Bisogna saper portare sulle proprie spalle il fardello della Storia, affermò più volte, e compì uno dei primi atti della sua Presidenza il 26 settembre 2006 a Budapest sulla tomba di Imre Nagy martire della rivolta ungherese del ’56, un omaggio solenne, sentito “come un dovere politico e morale personale”.
Come uomo di Stato ha retto la Repubblica in momenti difficili assumendo decisioni e responsabilità cruciali sul piano interno ed internazionale, dalla crisi finanziaria del 2008,alla Libia del 2011,alla crisi del Governo Berlusconi fino al Governo Monti,e sulle quali la parola spetterà agli storici. Atti ed iniziative assunti in un sistema politico e parlamentare palesemente depotenziato dalla crisi dei partiti e da guide inadeguate che sono ancora oggi un fattore negativo sul piano interno ed internazionale.

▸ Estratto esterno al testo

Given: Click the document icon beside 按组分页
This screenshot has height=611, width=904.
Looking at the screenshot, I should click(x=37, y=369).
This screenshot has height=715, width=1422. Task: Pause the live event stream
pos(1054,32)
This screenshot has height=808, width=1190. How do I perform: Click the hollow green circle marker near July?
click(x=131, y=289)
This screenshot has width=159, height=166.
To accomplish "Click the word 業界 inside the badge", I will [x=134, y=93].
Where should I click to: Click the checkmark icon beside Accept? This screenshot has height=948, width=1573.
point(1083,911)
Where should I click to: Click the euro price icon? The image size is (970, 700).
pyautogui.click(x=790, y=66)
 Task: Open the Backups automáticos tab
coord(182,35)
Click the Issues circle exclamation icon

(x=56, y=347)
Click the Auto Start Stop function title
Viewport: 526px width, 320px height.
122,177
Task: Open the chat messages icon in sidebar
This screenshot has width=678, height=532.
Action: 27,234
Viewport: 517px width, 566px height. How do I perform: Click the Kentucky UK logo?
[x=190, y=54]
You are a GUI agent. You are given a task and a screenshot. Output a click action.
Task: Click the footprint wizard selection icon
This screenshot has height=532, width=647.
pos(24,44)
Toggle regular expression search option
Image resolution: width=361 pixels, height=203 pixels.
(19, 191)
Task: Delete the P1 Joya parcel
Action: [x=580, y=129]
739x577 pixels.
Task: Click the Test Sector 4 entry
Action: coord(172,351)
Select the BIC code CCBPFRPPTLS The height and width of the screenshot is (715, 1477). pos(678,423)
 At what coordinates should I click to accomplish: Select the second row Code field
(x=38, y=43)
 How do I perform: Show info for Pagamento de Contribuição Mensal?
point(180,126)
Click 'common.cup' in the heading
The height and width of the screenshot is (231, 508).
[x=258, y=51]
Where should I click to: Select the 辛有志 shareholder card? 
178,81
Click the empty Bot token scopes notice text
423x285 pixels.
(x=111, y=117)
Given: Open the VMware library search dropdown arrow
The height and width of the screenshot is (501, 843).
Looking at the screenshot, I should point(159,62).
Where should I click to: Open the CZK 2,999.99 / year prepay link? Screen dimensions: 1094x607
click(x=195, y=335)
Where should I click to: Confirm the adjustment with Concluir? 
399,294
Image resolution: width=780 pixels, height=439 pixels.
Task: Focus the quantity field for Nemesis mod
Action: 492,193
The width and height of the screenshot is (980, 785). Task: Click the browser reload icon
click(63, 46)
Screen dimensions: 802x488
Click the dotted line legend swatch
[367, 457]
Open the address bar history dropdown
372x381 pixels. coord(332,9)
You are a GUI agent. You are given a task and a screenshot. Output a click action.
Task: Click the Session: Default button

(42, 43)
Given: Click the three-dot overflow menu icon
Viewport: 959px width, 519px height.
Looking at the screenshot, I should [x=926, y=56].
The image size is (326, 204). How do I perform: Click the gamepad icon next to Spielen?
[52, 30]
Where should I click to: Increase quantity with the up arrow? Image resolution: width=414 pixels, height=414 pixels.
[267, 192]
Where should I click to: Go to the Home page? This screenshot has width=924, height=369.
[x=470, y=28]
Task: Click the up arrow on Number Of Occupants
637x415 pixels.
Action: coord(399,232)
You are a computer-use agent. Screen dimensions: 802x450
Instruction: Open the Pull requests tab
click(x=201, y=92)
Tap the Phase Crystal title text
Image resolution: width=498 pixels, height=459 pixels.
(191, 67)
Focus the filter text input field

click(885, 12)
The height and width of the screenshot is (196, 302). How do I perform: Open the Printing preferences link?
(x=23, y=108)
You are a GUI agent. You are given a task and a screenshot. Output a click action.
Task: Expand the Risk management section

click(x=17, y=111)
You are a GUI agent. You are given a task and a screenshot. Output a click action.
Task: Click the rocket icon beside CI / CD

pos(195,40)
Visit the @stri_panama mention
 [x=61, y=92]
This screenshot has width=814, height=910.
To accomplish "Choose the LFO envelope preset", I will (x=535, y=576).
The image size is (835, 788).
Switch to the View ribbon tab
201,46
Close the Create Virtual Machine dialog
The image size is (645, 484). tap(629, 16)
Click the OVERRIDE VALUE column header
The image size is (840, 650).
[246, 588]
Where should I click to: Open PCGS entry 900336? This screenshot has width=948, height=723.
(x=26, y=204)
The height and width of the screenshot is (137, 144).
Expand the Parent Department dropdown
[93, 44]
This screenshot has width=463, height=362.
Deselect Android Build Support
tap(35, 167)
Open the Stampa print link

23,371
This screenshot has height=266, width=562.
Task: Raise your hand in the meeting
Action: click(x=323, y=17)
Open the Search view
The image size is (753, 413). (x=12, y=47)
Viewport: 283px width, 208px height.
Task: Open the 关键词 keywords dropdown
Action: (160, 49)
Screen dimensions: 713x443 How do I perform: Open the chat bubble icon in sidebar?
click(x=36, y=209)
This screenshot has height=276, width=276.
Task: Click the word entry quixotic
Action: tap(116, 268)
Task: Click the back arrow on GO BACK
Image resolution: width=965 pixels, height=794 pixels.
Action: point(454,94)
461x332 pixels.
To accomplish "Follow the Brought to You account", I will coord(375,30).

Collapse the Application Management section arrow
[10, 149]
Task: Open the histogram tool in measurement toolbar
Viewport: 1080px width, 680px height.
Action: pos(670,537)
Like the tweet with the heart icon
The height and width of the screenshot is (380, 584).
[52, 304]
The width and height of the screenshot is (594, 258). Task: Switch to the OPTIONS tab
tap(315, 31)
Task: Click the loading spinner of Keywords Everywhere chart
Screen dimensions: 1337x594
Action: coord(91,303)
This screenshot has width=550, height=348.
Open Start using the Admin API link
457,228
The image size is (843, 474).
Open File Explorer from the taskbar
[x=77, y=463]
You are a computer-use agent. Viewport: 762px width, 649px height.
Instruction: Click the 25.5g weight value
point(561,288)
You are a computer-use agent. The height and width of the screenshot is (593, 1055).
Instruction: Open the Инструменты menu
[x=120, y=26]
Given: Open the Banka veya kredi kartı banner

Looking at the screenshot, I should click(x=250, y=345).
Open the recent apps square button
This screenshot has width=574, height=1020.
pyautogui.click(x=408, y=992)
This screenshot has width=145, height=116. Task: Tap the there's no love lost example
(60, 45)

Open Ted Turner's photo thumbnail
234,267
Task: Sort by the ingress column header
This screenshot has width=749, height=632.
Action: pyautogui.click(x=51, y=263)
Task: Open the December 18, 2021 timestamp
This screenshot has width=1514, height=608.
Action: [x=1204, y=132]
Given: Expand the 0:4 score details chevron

Napolitano non è stato un Liberale, in senso proprio, in seno al PCI, pur essendo un politico colto, aperto al dialogo, all’ascolto e rispettoso delle ragioni dell’interlocutore. Nè apprezzava “fumose terze vie”. E’ stato l’esponente più coerente di un riformismo comunista, premessa per la ricomposizione unitaria della sinistra italiana di ispirazione socialista.
In questo momento tragico per Europa la sua voce, di cui sentiamo tutta la mancanza, sarebbe stata un punto di riferimento autorevole per i Governi e per la sinistra. Il Vuoto da colmare di cui parlò nel suo saggio “Europa e America dopo l’89: crollo del comunismo, problemi della sinistra” è rimasto un vuoto; “recuperare il nucleo vitale” della storia della sinistra italiana e delle grandi tradizioni politiche democratiche e popolari resta la via maestra per rinnovare la democrazia nel nostro Paese.